Era la prima volta che Julia lo vedeva piangere: l'unica altra occasione era stata per la felicità del ballo a tema shakespeariano e per la rabbia, quando lo aveva placcato coi poteri nello studio di Charles. Si rivoltò, completamente, affinché il loro abbraccio divenisse una culla di calore e di amore «Mi spiace tanto. Non darti colpe che non hai; tuo fratello non è stato fortunato, per mille ragioni e , probabilmente, anche a causa delle sue scelte sbagliate. Tu, invece, come diceva Tony, sei stato più favorito dalla sorte e più abile a cercare un riscatto morale, una vita diversa. Sfruttiamo la fortuna vicendevole di esserci conosciuti, di amarci, per portare i nostri fardelli con serenità, per guardare insieme al nostro domani».
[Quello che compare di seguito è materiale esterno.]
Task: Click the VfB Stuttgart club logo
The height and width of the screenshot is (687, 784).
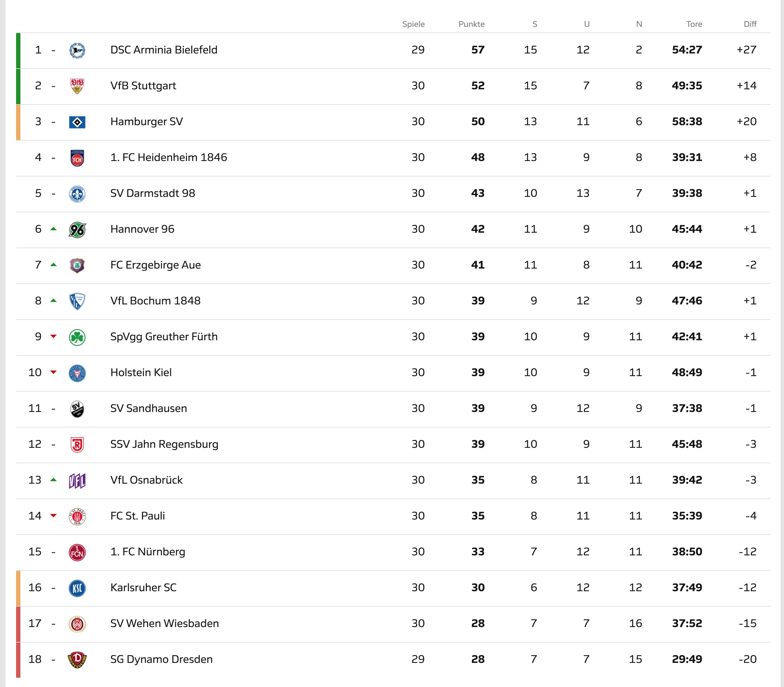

Si espresse con le parole che avrebbe voluto udire lei stessa, al posto dell'arciere, ragionando sulle proprie paure «Ci sarò io con te, Clint, sempre, non ti abbandonerò mai, perché so cosa significhi essere rifiutati da chi dovrebbe amarti e proteggerti. Te lo posso giurare su quanto ho di più caro». E quel qualcosa, quel qualcuno era molto vicino.
Lo sguardo andò prima a Lucky, che le si accostò, leccandole una mano, intuitivo e fedele, e poi proprio a Barton, che nascose il voltò nel manto cioccolato fondente.
Con il cuore un pizzico più leggero, acconsentì alla dolce, concreta e invitante proposta che la sua Giulietto formulò «Ho una scorta di fazzolettini di carta sul comodino e una coppetta di tiramisù al pistacchio in frigo; vogliamo dividerla a letto, stretti stretti?».